Bérubé, Michael. The Secret Life of Stories: From Don Quixote to Potter, How Understanding Intellectual Disability Transforms the Way We Read. New York: NYUP, 2016. Print.
Summary: Regardless of whether a book features a disabled person, says Bérubé, all literature on the whole is haunted with intellectual disability in some way. At times, disability sparks or corrupts motives, generating a more compelling plot. But for the cleverest of writers, intellectual disability illuminates and elevates the entire text by disabling the narrative in a way that makes more “abled” readers work hard to decode the the story while simultaneously gaining a better understanding of what it is like to have a disability.
Critique: The title drew me in. Suckered, more like. Stories have a secret life? Just like bees??? And that secrecy has something to do with disability? Count me in as curious!
Reading Bérubé’s touching introduction about his youngest son’s intellectual disability set me up to think the text that followed was going to be intellectual creative nonfiction à la E. O. Wilson. But unfortunately, the book reads like a PhD dissertation. Didactic scholarly tone. Long sentences that tie their own grammatical and syntactical Celtic knots. Plenty of phrases like, “within the wider discursive structure of relations among different levels of text….” More fun than the obfuscated tone is Bérubé’s way of spurring cat-fights among his colleagues–calling them out for shoddy research or inept theories. I was sure, at any moment, he was going to scwatch their widdle wesearching eyes out!!!

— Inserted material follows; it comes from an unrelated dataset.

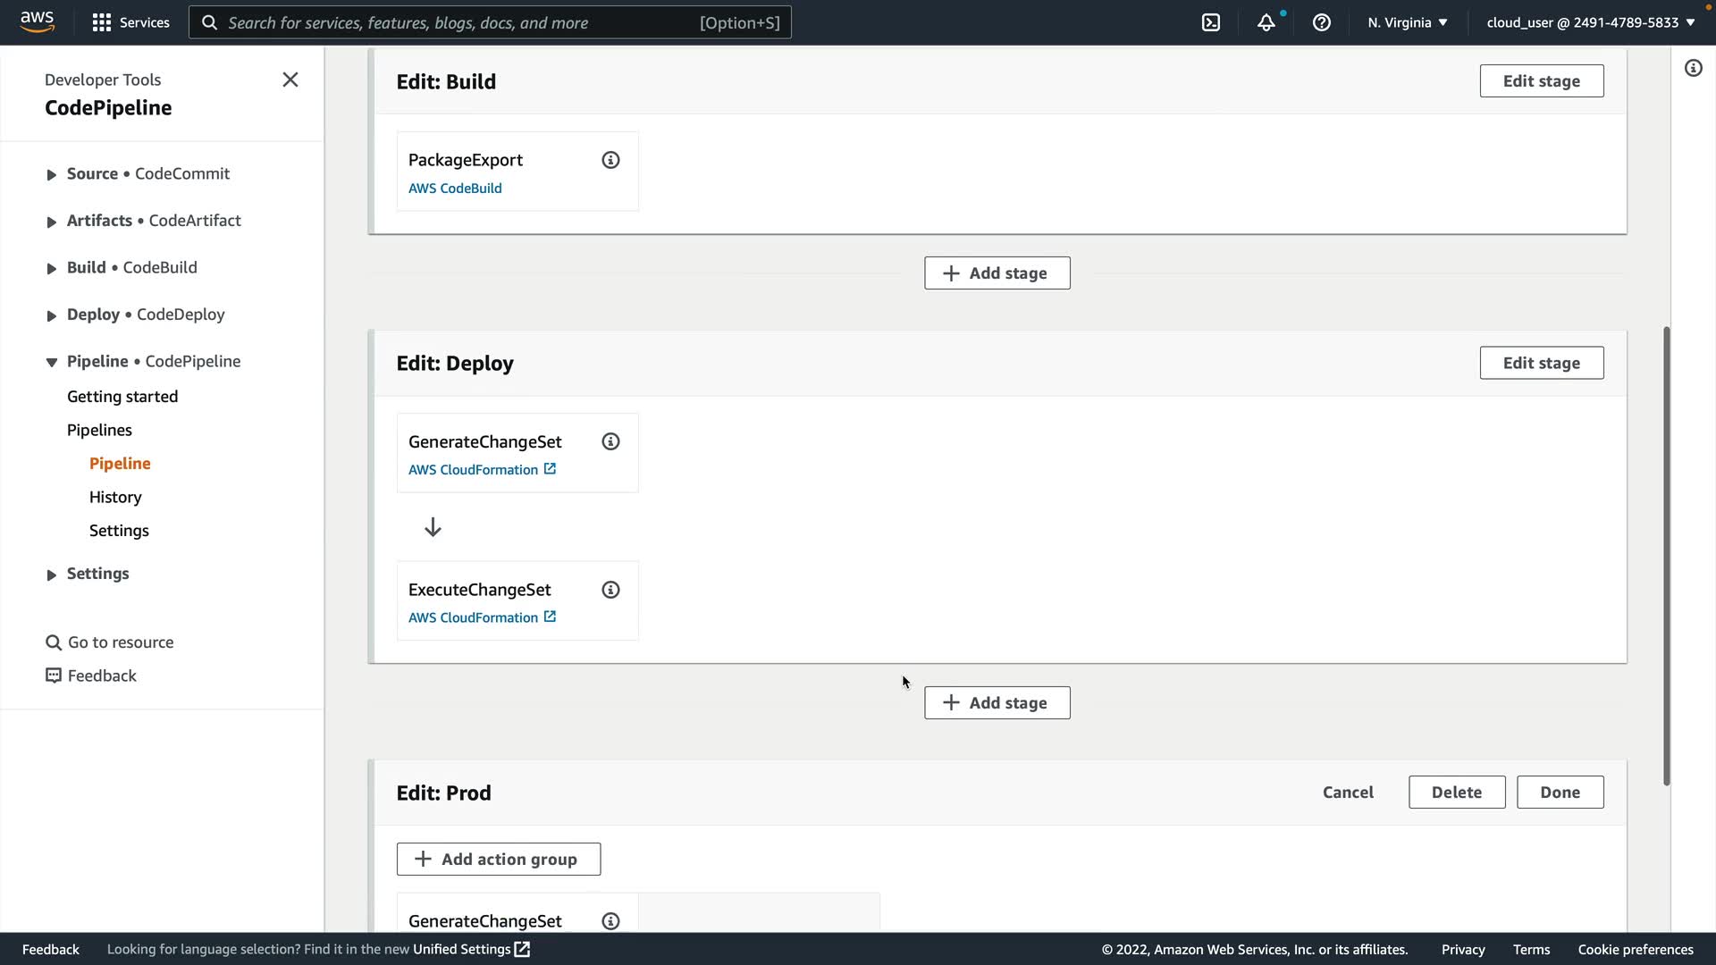Click Add action group button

That said, Bérubé still introduced me to a topic I very much much wanted to meet. (And I do thank him for an intelligent introduction, at that. I am now better informed than I was.) He provided many analytical ins where before I’d met locked doors. His example texts welcomed me into the conversation, even if his erudite style did not.

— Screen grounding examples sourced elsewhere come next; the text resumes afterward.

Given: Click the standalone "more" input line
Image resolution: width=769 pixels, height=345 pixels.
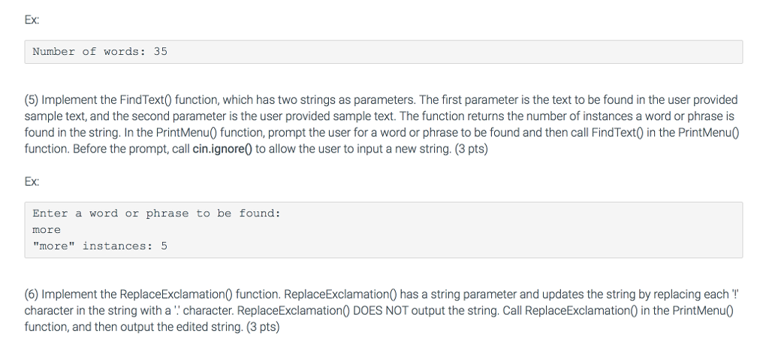Looking at the screenshot, I should pyautogui.click(x=47, y=230).
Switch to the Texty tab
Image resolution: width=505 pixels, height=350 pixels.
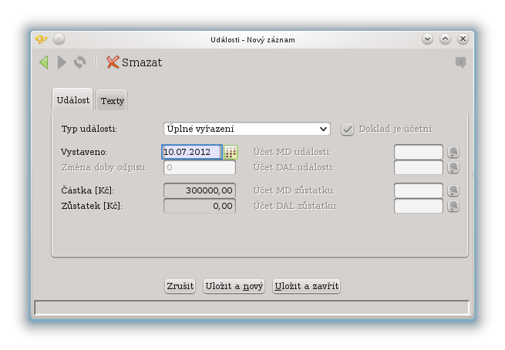112,101
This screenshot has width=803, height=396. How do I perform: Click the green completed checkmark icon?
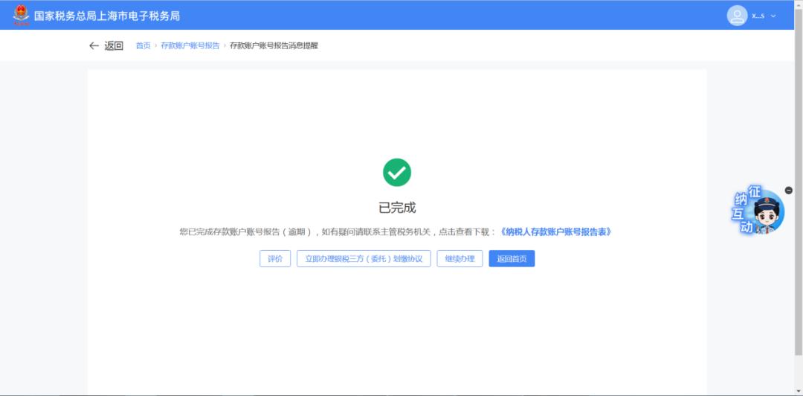[x=397, y=173]
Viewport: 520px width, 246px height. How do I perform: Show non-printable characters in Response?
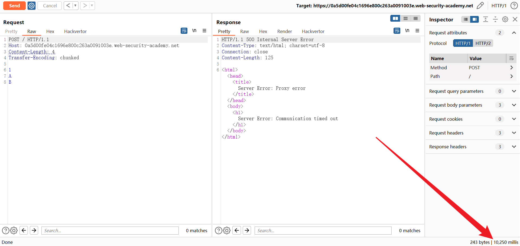pos(407,31)
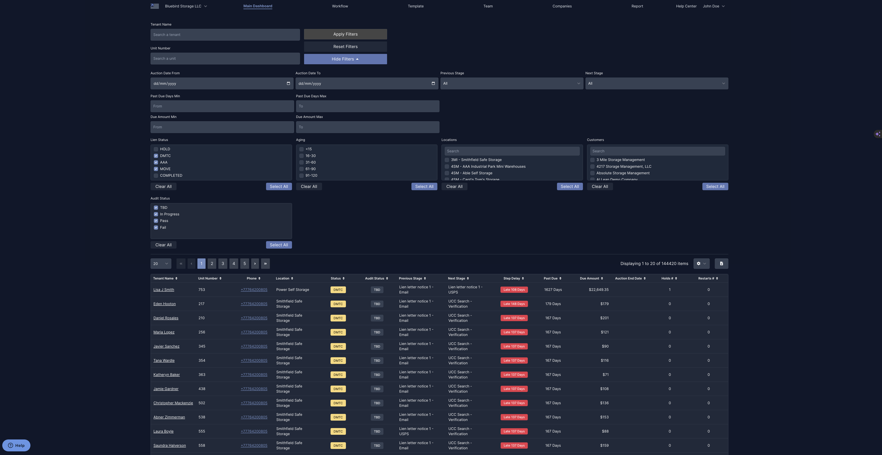The image size is (882, 455).
Task: Open tenant link Lisa J Smith
Action: click(164, 290)
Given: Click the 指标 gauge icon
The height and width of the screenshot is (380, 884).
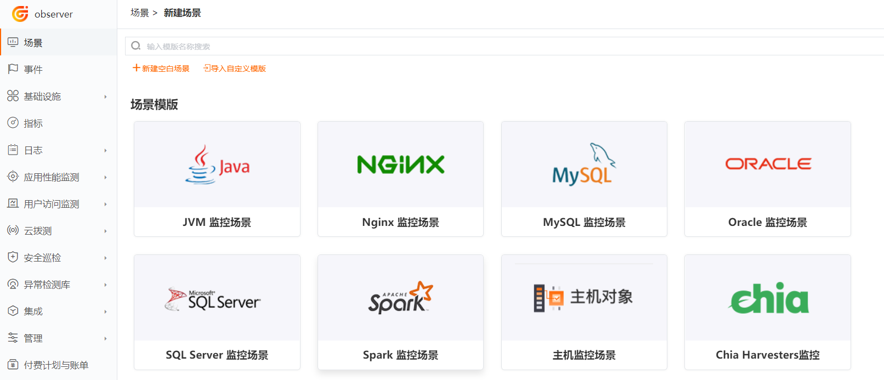Looking at the screenshot, I should coord(13,123).
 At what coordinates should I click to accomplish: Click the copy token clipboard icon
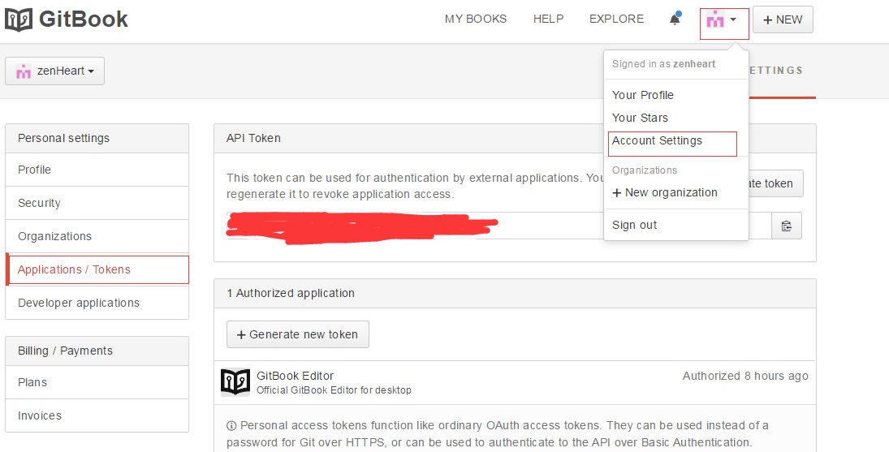[x=786, y=226]
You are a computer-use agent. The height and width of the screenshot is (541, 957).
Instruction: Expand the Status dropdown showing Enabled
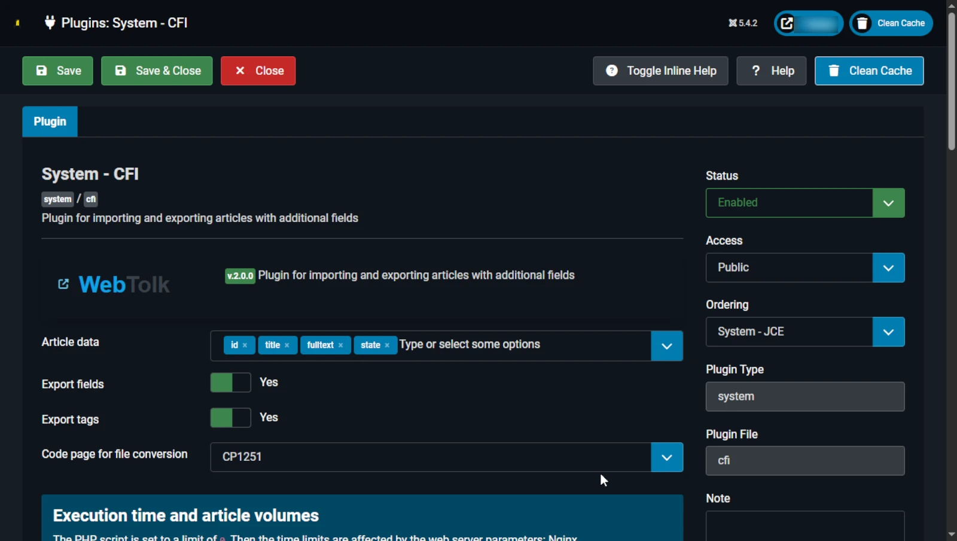pos(888,203)
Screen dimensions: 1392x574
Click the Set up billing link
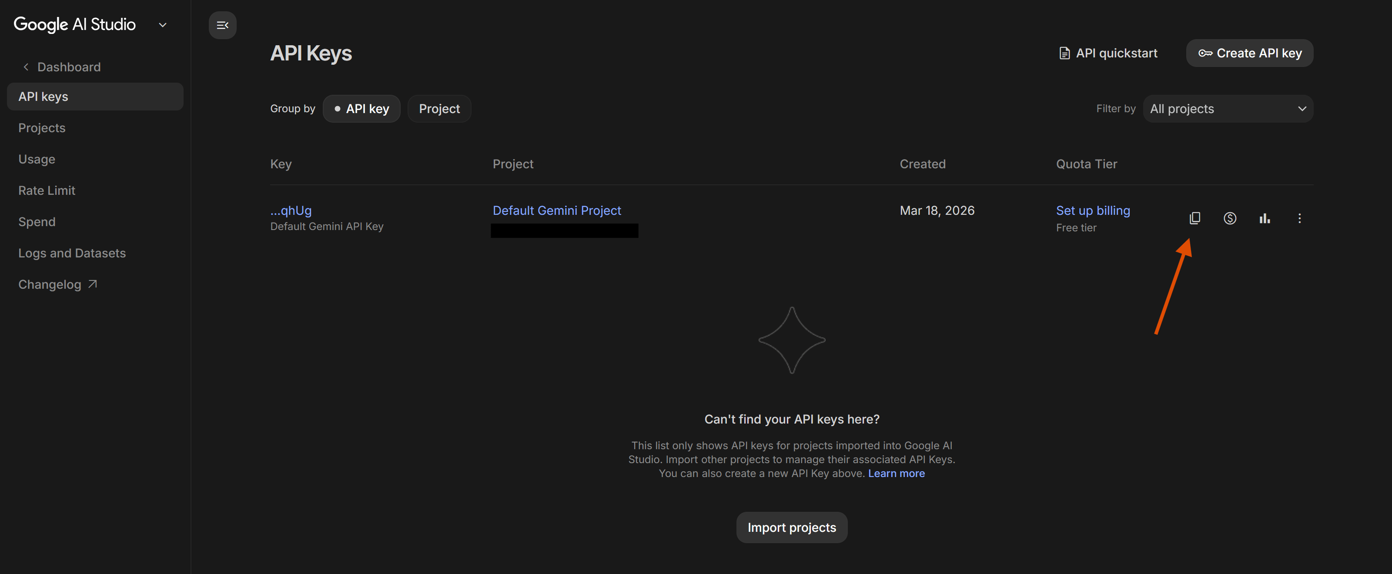pyautogui.click(x=1093, y=211)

I would say this is a very good book for students learning how to do a close, critical reading of a text. And as a sort of geek-bonus, Bérubé’s endnotes are chatty and witty. In one example, Bérubé notes, “I am borrowing this argument from Janet Lyon, who will eventually want it back.”
For a very touching initiation into the topic of disability its tangible link to literature, I suggest Lauren Davis’ “Reading Through Trauma: How Story Helped Us Navigate Through Challenging Days.”